License: MIT License

Python 100.00%
finite-state-machine fsm huffman-coding huffman-decoder huffman huffman-compression-algorithm streams

huffman-coding's Introduction

Huffman coding

In summary, its fast, has no dependencies and works with files that don't fit into memory.

Why another implementation you ask?

  • All other Python implementation's of the Huffman coding algorithm are written for educational purposes, whereas this package is actually intended to be used.

  • It can be run as a standalone script because it is a pure Python implementation with no additional dependencies outside the standard library.

  • It works with streams exclusively, in a buffered fashion. Meaning that you can encode and decode files (or streams) that are larger than memory. The total memory consumption peaks at just 70KB.

  • In contrast to other implementations, the encoding step actually encodes the frequency table as well (which the decode step expects to read). This means that the original text does not need to be kept for decoding.

    Let's say you want to share a file over network, then it often improves performance to first compress the file before sending it over the wire.

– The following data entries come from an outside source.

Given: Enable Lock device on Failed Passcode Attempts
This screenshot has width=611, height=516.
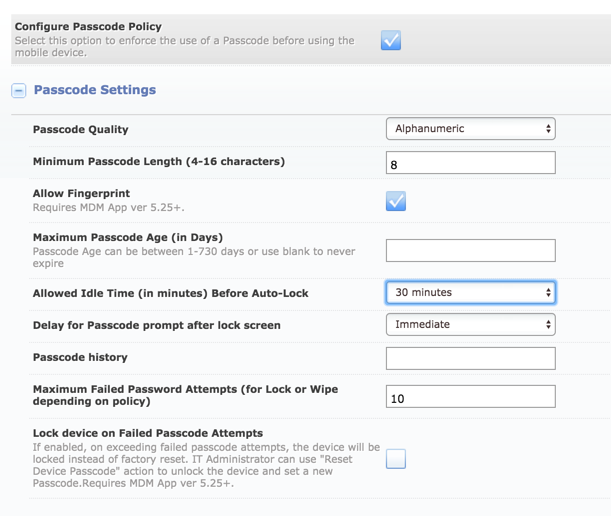Looking at the screenshot, I should pyautogui.click(x=396, y=459).
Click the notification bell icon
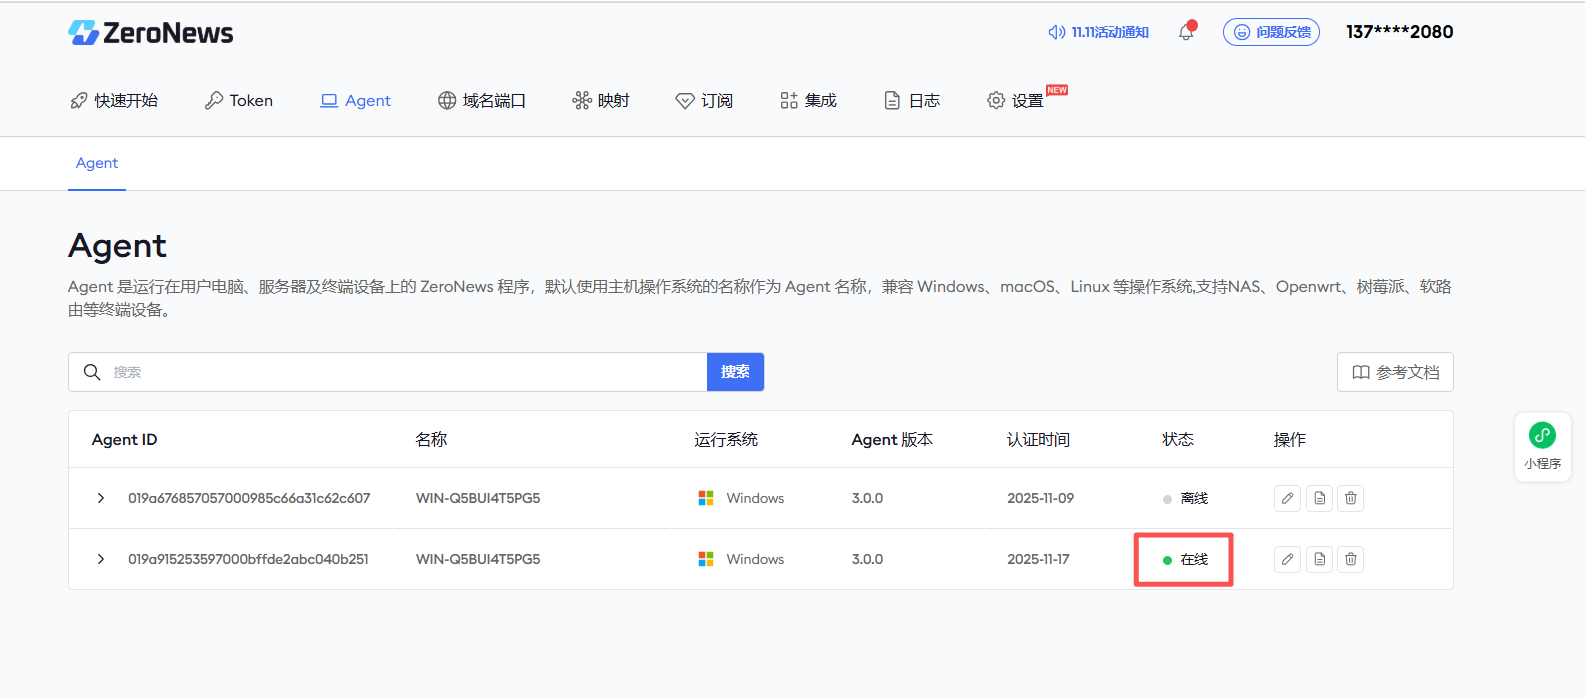The image size is (1585, 698). pyautogui.click(x=1186, y=32)
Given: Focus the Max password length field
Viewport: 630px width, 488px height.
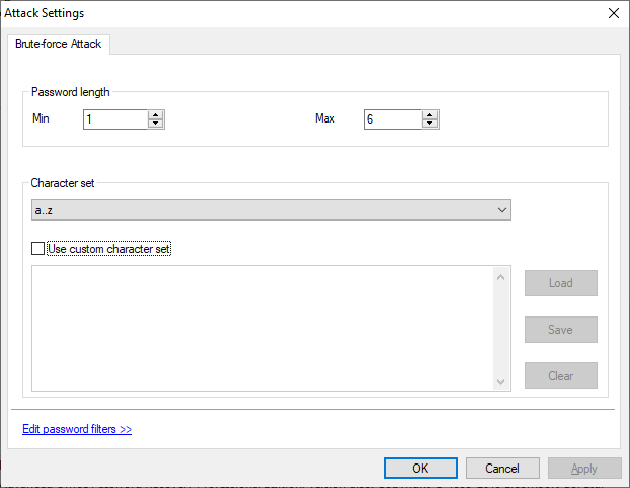Looking at the screenshot, I should tap(392, 119).
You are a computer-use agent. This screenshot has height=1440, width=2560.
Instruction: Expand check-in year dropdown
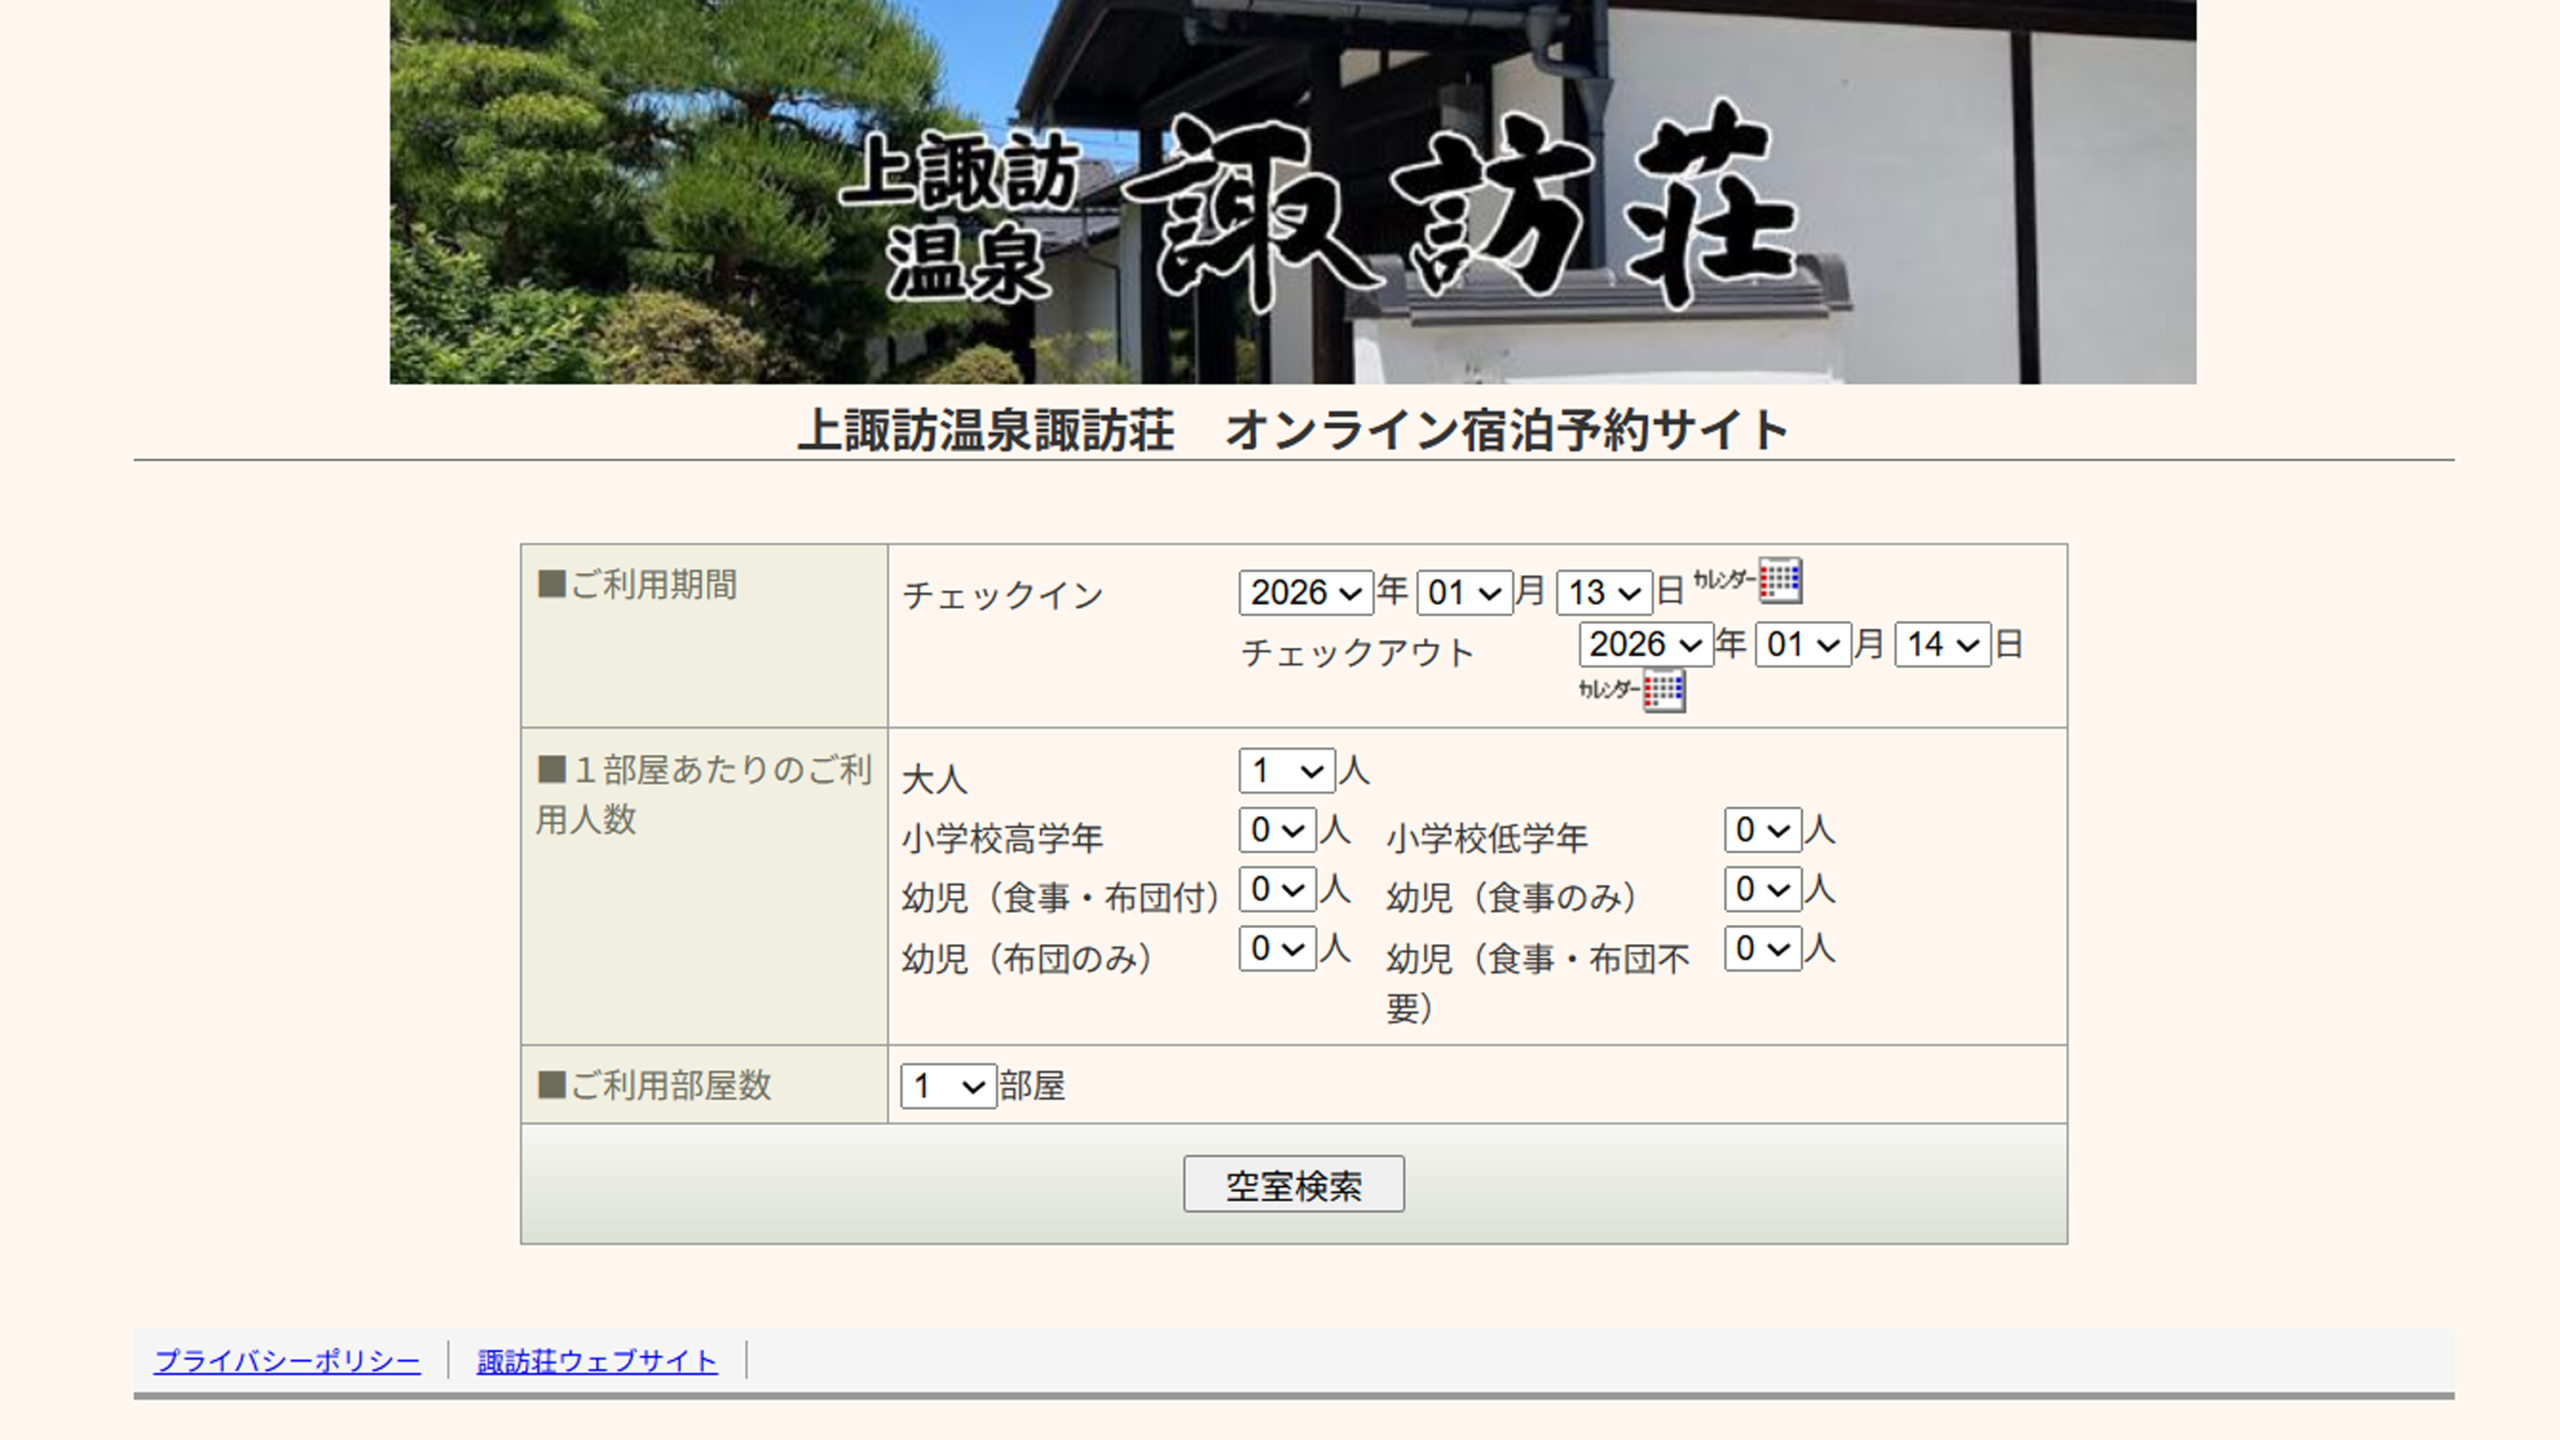coord(1305,593)
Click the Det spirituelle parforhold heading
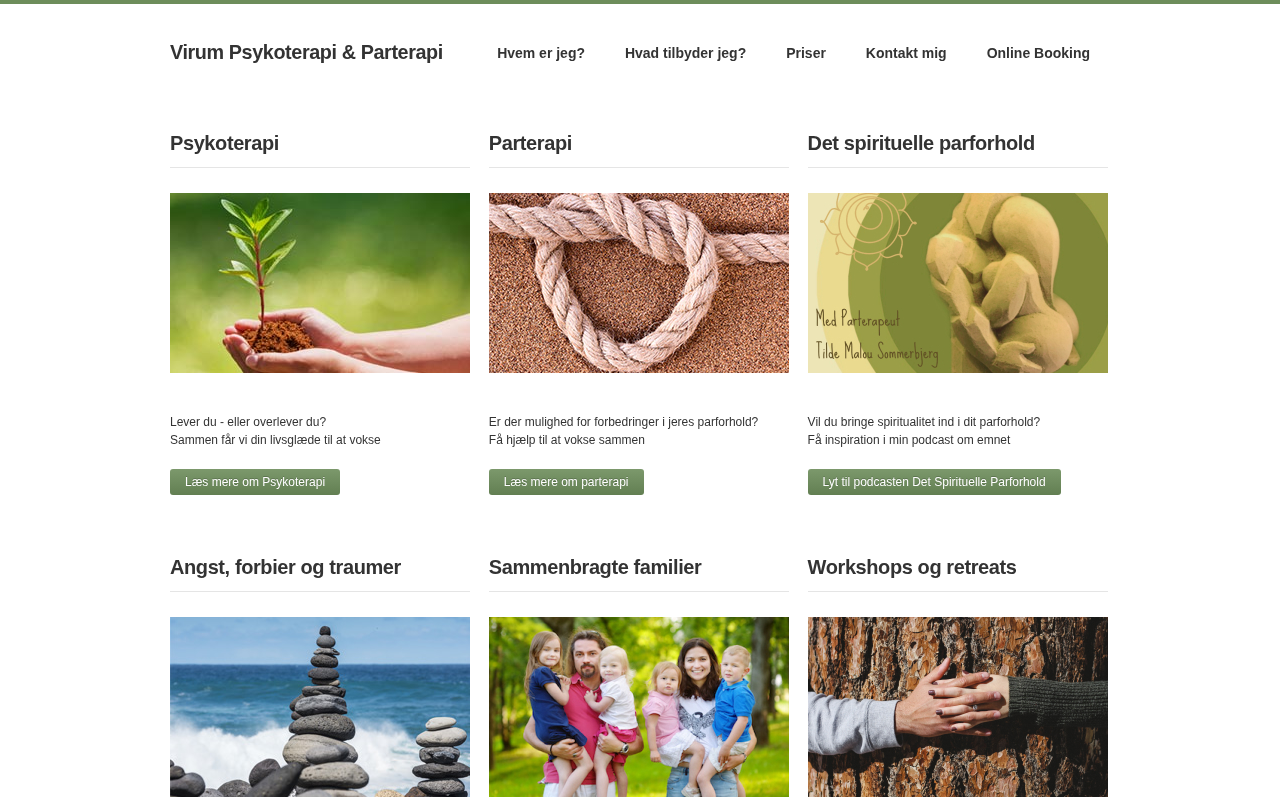Image resolution: width=1280 pixels, height=800 pixels. pyautogui.click(x=921, y=143)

However, you want to be able to decompress/decode the received file without requiring the original (since that would destroy the entire purpose of compressing in the first place). Be sure to check out the client-server example showcasing the above by compressing and sending a file over a socket.

  • The decoding step is significantly faster (4x) by using an FSM so it can operate on an entire byte at once, instead of decoding bit-by-bit.

    This is not a novel idea though, although simply not implemented by other pacakges. Basically, I noticed that the RFC for HPACK: Header Compression for HTTP/2 included a static Huffman code which was being decoded using an FSM in Python's HPACK implementation which essentially "unrolled" the FSM by operating on a byte-level instead of bit-level. I simply had to generate a FSM dynamically based on the Huffman code (see _get_fsm_decoder()) to be able to apply the same principle to non-static Huffman codes.

Installation

git clone https://github.com/yannickperrenet/huffman-coding && cd huffman_coding
pip install .
# Or for poetry users
# poetry install

Usage

Let's use Hamlet as a test text.

# Make sure you are in the root huffman_coding directory.
wget https://gist.githubusercontent.com/provpup/2fc41686eab7400b796b/raw/b575bd01a58494dfddc1d6429ef0167e709abf9b/hamlet.txt -O hamlet.txt

CLI

# Encode a given file and write to an output file.
huffman_coding encode --input="hamlet.txt" --output="hamlet.raw"
# Decode from file and write to STDOUT.
huffman_coding decode --input="hamlet.raw"
# Encode file and decode immediately again.
huffman_coding encode --input="hamlet.txt" | ./huffman_coding.py decode

Python

Files

# NOTE: Make sure to pass `newline=""` to `open()` to prevent newline
# translation since that messes with encoding/decoding. Read more here:
# https://docs.python.org/3/library/io.html#io.TextIOWrapper
# NOTE: Disable buffering because `encode()` and `decode()` already
# work in a buffered fashion.
with (
    open("hamlet.txt", mode="r", newline="") as f_in,
    open("hamlet.raw", mode="wb", buffering=0) as f_out
):
    encode(f_in=f_in, f_out=f_out)

with (
    open("hamlet.raw", mode="rb", buffering=0) as f_in,
    open("hamlet.txt", mode="w", newline="") as f_out
):
    decode(f_in=f_in, f_out=f_out)

I/O streams

import io

with open("hamlet.txt", mode="r", newline="") as f:
    text = f.read()

text_stream = io.StringIO()
text_stream.write(text)
# Seek start of stream, otherwise successive reads won't return
# anything.
text_stream.seek(0)

byte_encoding = io.BytesIO()
encode(f_in=text_stream, f_out=byte_encoding, buffering=buffering)
byte_encoding.seek(0)

decoded_text = io.StringIO()
decode(f_in=byte_encoding, f_out=decoded_text)
decoded_text.seek(0)

Running tests

Simply run python3 tests/test_huffman_coding.py or invoke unittest through its CLI python3 -m unittest -vv (make sure that the Python you are running has the package installed, i.e. pip install . in the root directory of this project).